The hole opened up in the shorter tunnel near where it joins the longer tunnel. The tunnels were sealed in the mid-1990s and are checked periodically.

Only personnel essential to minimum safe operations are reporting to work, and non-essential personnel for swing and graveyard shifts were told not to report for work Tuesday night.

Established in 1943 as part of the Manhattan Project, the site housed B Reactor, the first full-scale plutonium production reactor in the world. Plutonium manufactured at Hanford was used in the first nuclear bomb and in the bomb detonated over Nagasaki, Japan in 1945.

During the Cold War, the project expanded to include nine nuclear reactors and five large plutonium processing complexes, which produced plutonium for most of the more than 60,000 weapons built for the U.S. nuclear arsenal.

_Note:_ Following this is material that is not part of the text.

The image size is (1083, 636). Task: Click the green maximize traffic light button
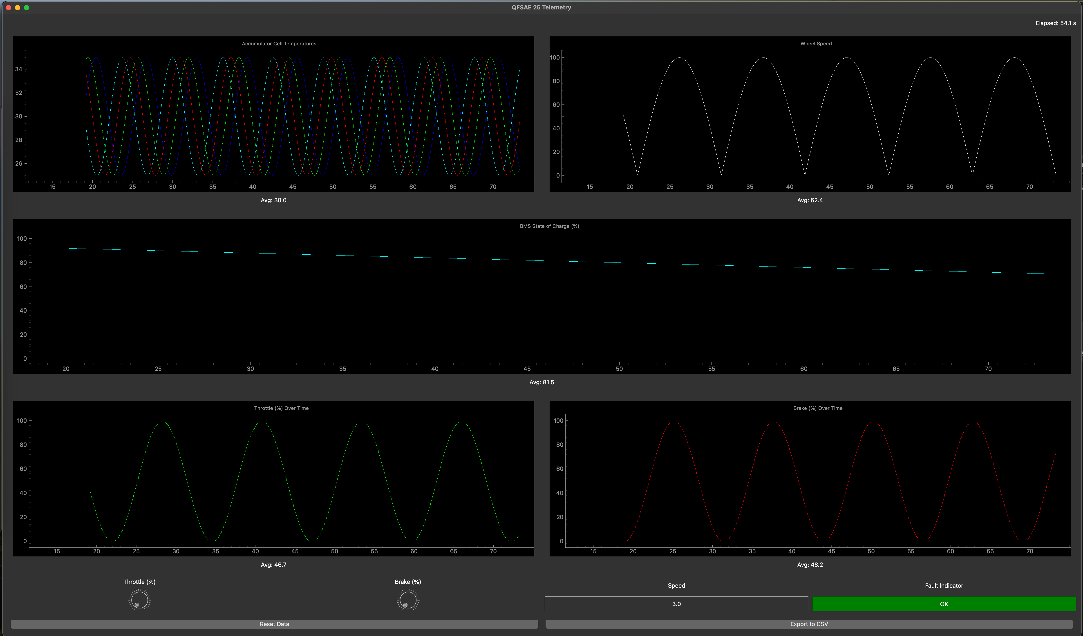tap(27, 7)
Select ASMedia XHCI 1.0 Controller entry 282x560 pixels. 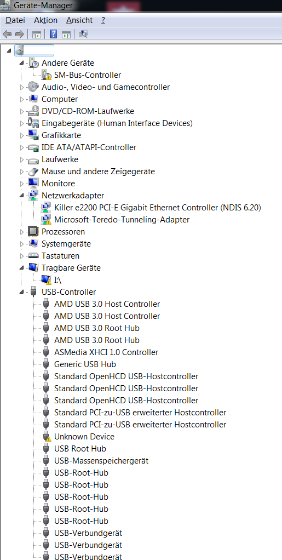106,352
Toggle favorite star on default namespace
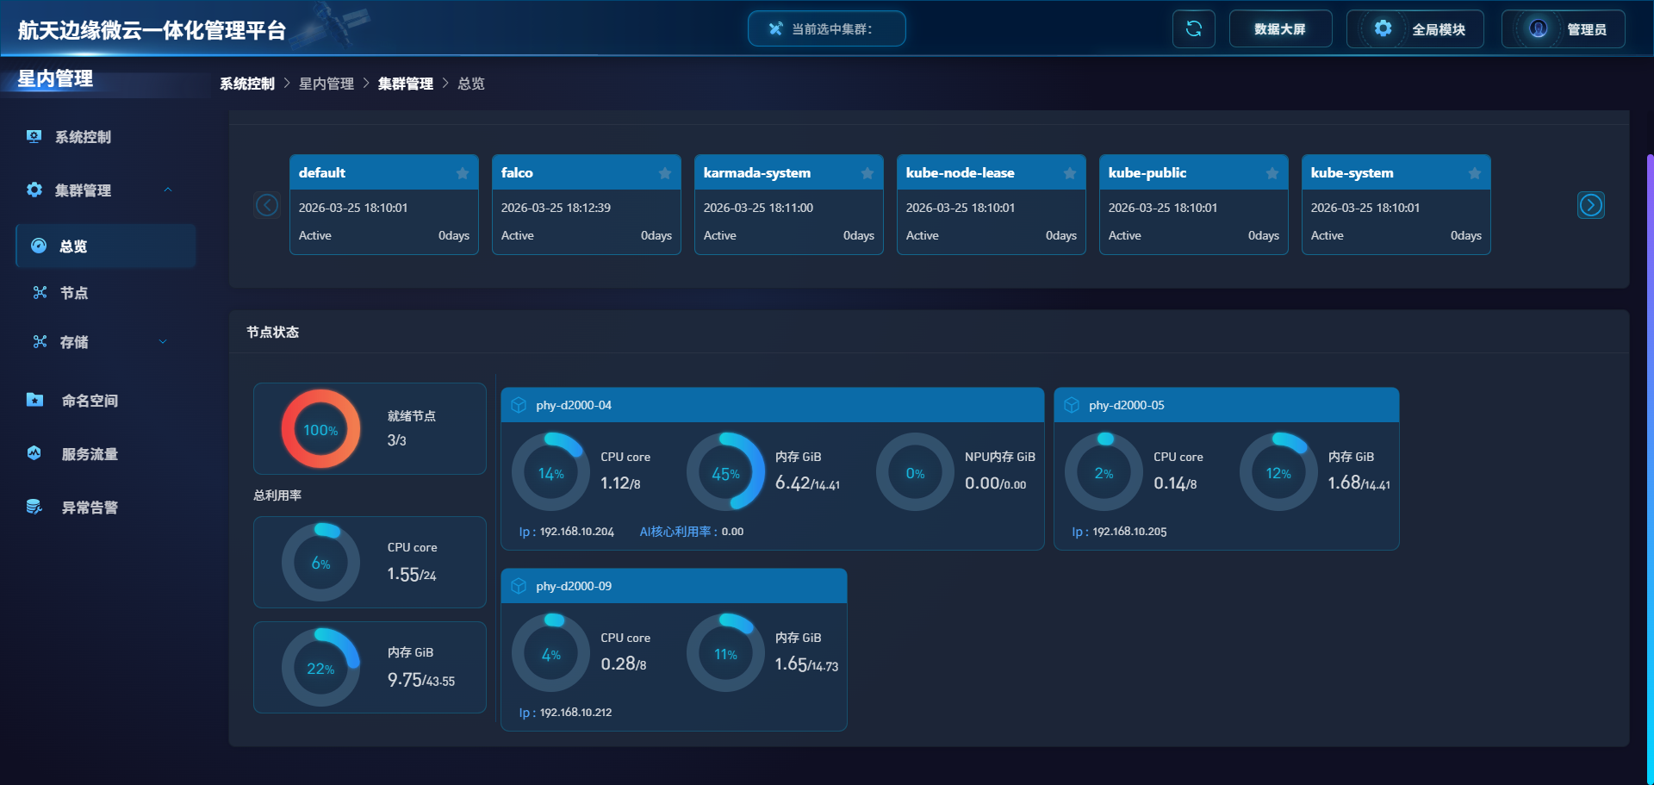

The weapons production reactors were decommissioned at the end of the Cold War. Decades of manufacturing left behind 53 million gallons (200,000 m3) of high-level radioactive waste stored within 177 storage tanks, an additional 25 million cubic feet (710,000 m3) of solid radioactive waste, and 200 square miles (520 km2) of contaminated groundwater beneath the site.

Today, Hanford hosts a commercial nuclear power plant, the Columbia Generating Station, and various federal government centers for scientific research and development.